**Teks berita**
────────
Tak Beri Selamat, Pengamat Nilai Prabowo-Sandi Tunda Rekonsiliasi

Senin, 01/07/2019 10:57 WIB
Prabowo Subianto dan Sandiaga Uno (Foto: Detik)

Prabowo Subianto dan Sandiaga Uno (Foto: Detik)

Jakarta, law-justice.co - Pengamat politik Lembaga Ilmu Pengetahuan Indonesia (LIPI), Syamsuddin Haris menilai tidak adanya ucapan selamat dari Prabowo Subianto-Sandiaga Uno kepada Joko Widodo (Jokowi)-Ma`ruf Amin sebagai tanda pihak yang berseteru belum ingin berekonsiliasi pascaputusan MK dan penetapan KPU RI.

"Ini soal sederhana, yang namanya kompetisi pemilu itu pasti ada yang kalah dan yang menang. Ya nggak mungkin menang semua, mesti ada pengakuan terhadap yang menang, mengaku kalah dan memberi selamat (kepada yang menang) itu nggak ada hubungannya dengan budaya Barat atau Timur, itu soal etika politik saja," ujar Haris saat dikonfirmasi, Minggu (30/6/2019).

Menurut Haris, Prabowo dan Sandiaga sebagai elite politik akan memberi dampak kurang baik bagi masyarakat di bawah dengan tidak memberi selamat kepada Jokowi-Ma`ruf.
Haris menilai Prabowo-Sandiaga telah menunda rekonsiliasi.

"Kalau pada level elite, calon presiden atau wakil presidennya nggak begitu (mengucapkan selamat kepada yang menang) apalagi pada level masyarakat di bawah. Itu kan artinya menunda memberi selamat itu menunda penyelesaian masalah, menunda rekonsiliasi," katanya.

"Jadi bagi saya syarat rekonsiliasi yang pertama mengakui kekalahan, memberi selamat kepada yang menang, itu syarat rekonsiliasi. Jadi tidak akan ada rekonsiliasi selama itu tidak berlangsung, itu artinya Prabowo membiarkan massa di bawah tetap terbelah. Ya apa susahnya, apa beratnya (memberi selamat kepada Jokowi)," lanjutnya.

Selain itu seperti yang dilansir dari Detik.com, Haris menilai Sandiaga tidak tepat menghubungkan budaya Barat dengan ucapan selamat ke Jokowi.
────────
**Tugas**
Sunting bagian berita tentang rekonsiliasi Prabowo-Sandi antara "Senin, 01/07/2019 10:57" dan "penetapan KPU RI.", inklusif, dengan mengganti "pascaputusan" menjadi "setelah putusan". Data ini tidak ada hubungannya dengan berita tersebut.

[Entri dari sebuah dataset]
────────
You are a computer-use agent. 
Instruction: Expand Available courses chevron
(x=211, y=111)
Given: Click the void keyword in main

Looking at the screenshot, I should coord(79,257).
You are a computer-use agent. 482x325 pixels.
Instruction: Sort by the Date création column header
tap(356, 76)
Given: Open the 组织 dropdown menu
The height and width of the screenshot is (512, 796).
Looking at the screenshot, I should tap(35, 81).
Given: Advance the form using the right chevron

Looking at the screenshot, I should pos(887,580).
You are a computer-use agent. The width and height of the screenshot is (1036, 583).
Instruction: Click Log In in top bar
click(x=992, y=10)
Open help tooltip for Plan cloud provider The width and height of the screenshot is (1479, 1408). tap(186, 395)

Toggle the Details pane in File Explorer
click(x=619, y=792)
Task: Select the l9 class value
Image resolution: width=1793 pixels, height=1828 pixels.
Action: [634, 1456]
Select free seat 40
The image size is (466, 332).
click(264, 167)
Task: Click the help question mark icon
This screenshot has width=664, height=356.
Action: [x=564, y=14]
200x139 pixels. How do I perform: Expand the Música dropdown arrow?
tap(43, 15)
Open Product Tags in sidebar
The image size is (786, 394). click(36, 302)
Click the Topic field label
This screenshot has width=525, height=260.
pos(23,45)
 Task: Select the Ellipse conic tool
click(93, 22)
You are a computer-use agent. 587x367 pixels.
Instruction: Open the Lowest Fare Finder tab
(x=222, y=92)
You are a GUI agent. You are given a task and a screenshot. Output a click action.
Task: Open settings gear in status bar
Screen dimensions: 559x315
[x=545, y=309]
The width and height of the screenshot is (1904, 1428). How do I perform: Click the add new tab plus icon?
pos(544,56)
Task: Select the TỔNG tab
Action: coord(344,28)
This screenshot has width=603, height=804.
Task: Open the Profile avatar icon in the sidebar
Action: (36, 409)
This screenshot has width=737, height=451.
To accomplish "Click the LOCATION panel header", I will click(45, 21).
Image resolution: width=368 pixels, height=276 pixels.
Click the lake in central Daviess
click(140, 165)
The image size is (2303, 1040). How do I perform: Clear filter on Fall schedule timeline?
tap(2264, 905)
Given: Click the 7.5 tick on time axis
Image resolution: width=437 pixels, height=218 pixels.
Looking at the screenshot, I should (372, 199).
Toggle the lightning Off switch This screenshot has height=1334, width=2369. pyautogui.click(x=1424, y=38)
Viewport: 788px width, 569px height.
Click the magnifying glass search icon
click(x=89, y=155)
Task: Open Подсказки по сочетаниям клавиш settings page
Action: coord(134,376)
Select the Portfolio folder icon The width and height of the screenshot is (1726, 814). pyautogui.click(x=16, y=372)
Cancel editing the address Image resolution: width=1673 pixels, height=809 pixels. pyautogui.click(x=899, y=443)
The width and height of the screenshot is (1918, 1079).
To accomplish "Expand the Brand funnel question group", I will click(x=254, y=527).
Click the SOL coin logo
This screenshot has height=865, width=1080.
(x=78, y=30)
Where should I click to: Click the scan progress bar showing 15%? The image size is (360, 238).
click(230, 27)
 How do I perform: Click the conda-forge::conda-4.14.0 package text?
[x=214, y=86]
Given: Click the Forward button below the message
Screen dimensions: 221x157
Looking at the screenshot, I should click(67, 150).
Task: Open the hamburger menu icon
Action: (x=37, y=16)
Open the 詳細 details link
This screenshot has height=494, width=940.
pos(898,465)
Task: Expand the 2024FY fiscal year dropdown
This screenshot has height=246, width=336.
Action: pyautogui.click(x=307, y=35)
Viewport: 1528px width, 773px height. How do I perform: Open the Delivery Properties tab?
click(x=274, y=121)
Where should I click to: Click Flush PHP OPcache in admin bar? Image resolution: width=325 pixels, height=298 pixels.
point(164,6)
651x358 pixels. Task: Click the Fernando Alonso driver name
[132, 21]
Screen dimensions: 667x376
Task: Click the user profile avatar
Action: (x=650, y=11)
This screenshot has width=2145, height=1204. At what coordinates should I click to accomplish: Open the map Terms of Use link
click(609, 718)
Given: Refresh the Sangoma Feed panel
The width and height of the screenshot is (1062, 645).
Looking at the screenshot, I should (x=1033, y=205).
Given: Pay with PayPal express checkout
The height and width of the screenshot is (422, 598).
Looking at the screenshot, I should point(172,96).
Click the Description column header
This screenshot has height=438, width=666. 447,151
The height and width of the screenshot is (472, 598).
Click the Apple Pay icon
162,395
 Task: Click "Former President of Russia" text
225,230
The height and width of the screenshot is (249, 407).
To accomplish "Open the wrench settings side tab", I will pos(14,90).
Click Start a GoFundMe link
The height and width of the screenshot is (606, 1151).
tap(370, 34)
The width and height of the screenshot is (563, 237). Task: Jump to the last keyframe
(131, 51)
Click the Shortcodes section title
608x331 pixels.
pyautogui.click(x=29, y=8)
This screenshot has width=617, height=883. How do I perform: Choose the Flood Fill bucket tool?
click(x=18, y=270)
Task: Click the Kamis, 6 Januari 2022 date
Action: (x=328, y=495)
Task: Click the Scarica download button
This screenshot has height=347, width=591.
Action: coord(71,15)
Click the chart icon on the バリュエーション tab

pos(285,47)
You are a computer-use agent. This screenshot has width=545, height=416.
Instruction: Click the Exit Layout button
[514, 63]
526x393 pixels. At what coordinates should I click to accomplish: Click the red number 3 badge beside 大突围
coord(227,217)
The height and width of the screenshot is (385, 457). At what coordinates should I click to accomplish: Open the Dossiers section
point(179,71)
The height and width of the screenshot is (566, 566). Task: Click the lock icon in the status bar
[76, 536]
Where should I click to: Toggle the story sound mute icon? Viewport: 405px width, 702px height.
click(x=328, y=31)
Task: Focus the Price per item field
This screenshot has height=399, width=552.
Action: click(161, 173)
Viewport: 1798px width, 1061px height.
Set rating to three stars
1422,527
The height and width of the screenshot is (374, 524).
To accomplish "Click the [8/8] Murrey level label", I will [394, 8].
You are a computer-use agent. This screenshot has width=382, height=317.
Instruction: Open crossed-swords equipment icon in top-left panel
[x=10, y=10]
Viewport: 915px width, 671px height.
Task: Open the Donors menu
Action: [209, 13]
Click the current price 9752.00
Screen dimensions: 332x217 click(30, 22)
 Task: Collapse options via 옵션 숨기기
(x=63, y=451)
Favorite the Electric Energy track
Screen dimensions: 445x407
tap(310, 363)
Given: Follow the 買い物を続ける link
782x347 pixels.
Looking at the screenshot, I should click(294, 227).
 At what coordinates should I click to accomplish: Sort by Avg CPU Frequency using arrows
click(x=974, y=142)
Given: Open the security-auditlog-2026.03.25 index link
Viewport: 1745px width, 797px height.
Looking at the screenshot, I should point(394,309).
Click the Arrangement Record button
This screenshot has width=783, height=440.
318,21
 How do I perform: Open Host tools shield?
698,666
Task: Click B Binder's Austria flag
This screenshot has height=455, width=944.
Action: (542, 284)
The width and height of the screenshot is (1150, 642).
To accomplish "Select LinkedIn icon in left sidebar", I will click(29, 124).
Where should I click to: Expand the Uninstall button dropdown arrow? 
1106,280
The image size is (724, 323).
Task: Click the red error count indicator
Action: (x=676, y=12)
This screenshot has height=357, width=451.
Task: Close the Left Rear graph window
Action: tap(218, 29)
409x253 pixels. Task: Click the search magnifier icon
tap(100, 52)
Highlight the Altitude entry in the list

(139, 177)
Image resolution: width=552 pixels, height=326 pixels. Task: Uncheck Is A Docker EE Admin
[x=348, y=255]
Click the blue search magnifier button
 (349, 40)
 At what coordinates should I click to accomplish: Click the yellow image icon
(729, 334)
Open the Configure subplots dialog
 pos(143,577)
────────
**Jawaban lengkap**
Senin, 01/07/2019 10:57 WIB
Prabowo Subianto dan Sandiaga Uno (Foto: Detik)

Prabowo Subianto dan Sandiaga Uno (Foto: Detik)

Jakarta, law-justice.co - Pengamat politik Lembaga Ilmu Pengetahuan Indonesia (LIPI), Syamsuddin Haris menilai tidak adanya ucapan selamat dari Prabowo Subianto-Sandiaga Uno kepada Joko Widodo (Jokowi)-Ma`ruf Amin sebagai tanda pihak yang berseteru belum ingin berekonsiliasi setelah putusan MK dan penetapan KPU RI.